• Set problem: Please reproduce, word for word, the lines of the items below from the start through the line containing "I will pos(1017,164).", inclusive.

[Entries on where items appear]
□ □ □ □

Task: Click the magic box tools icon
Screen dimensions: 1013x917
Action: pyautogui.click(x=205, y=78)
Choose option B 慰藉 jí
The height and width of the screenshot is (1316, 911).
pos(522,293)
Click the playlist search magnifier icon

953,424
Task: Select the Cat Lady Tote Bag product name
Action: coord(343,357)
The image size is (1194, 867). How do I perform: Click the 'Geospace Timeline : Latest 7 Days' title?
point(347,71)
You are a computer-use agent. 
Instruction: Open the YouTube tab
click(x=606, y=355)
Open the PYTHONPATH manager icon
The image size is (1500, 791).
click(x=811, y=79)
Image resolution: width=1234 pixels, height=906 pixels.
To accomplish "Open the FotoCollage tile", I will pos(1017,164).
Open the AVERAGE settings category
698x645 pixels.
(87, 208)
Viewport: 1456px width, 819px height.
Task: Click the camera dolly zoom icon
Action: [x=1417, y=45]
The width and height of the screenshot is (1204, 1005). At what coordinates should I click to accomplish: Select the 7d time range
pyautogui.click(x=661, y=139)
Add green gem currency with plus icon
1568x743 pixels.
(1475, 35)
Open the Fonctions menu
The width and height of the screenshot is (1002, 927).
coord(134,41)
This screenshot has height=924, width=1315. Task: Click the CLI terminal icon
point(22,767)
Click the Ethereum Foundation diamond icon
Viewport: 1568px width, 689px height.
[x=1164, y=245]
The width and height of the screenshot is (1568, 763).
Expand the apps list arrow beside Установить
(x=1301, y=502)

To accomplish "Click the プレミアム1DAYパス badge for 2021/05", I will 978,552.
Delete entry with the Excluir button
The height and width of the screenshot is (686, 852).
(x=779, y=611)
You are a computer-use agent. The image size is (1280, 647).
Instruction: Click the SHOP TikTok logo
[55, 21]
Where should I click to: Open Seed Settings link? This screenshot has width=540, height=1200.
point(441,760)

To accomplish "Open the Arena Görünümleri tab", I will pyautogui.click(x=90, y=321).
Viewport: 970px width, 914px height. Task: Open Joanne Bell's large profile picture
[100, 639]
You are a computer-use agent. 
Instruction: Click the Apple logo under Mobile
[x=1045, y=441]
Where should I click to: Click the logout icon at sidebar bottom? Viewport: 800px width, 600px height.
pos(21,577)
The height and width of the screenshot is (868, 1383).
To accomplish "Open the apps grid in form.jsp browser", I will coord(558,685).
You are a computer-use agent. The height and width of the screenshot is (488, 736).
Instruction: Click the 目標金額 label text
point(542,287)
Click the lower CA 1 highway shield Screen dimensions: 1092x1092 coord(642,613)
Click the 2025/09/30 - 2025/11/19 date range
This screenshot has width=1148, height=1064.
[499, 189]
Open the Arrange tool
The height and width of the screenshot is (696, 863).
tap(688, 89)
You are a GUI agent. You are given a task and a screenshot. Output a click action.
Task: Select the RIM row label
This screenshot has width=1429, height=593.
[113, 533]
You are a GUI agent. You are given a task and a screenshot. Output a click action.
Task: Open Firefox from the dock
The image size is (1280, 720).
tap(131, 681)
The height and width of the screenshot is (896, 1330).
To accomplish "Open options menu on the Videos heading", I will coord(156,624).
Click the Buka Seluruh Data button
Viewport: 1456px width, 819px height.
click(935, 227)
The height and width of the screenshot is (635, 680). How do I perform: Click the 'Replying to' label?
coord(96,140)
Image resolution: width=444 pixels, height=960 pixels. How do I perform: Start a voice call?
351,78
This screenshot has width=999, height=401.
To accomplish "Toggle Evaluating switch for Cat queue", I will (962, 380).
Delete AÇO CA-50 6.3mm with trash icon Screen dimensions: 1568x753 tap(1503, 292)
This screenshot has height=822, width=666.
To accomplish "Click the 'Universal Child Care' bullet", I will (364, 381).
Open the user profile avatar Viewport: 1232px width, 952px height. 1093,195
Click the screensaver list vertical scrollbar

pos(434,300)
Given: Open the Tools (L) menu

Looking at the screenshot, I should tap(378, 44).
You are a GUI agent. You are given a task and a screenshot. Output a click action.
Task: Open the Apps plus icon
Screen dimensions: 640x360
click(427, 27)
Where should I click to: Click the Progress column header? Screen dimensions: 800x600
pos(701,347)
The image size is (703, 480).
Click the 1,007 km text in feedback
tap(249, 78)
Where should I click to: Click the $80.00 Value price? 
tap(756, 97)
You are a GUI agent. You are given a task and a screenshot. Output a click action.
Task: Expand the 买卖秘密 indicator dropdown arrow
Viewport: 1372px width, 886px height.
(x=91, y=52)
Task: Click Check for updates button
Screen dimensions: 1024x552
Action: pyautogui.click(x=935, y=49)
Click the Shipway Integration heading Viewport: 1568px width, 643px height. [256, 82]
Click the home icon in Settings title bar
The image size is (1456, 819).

□ □ □ □

• Result of this task:
Task: Click the magic box tools icon
Screen dimensions: 1013x917
Action: pyautogui.click(x=205, y=78)
Choose option B 慰藉 jí
The height and width of the screenshot is (1316, 911).
pos(522,293)
Click the playlist search magnifier icon

953,424
Task: Select the Cat Lady Tote Bag product name
Action: coord(343,357)
The image size is (1194, 867). How do I perform: Click the 'Geospace Timeline : Latest 7 Days' title?
point(347,71)
You are a computer-use agent. 
Instruction: Open the YouTube tab
click(x=606, y=355)
Open the PYTHONPATH manager icon
The image size is (1500, 791).
click(x=811, y=79)
Image resolution: width=1234 pixels, height=906 pixels.
To accomplish "Open the FotoCollage tile", I will pos(1017,164).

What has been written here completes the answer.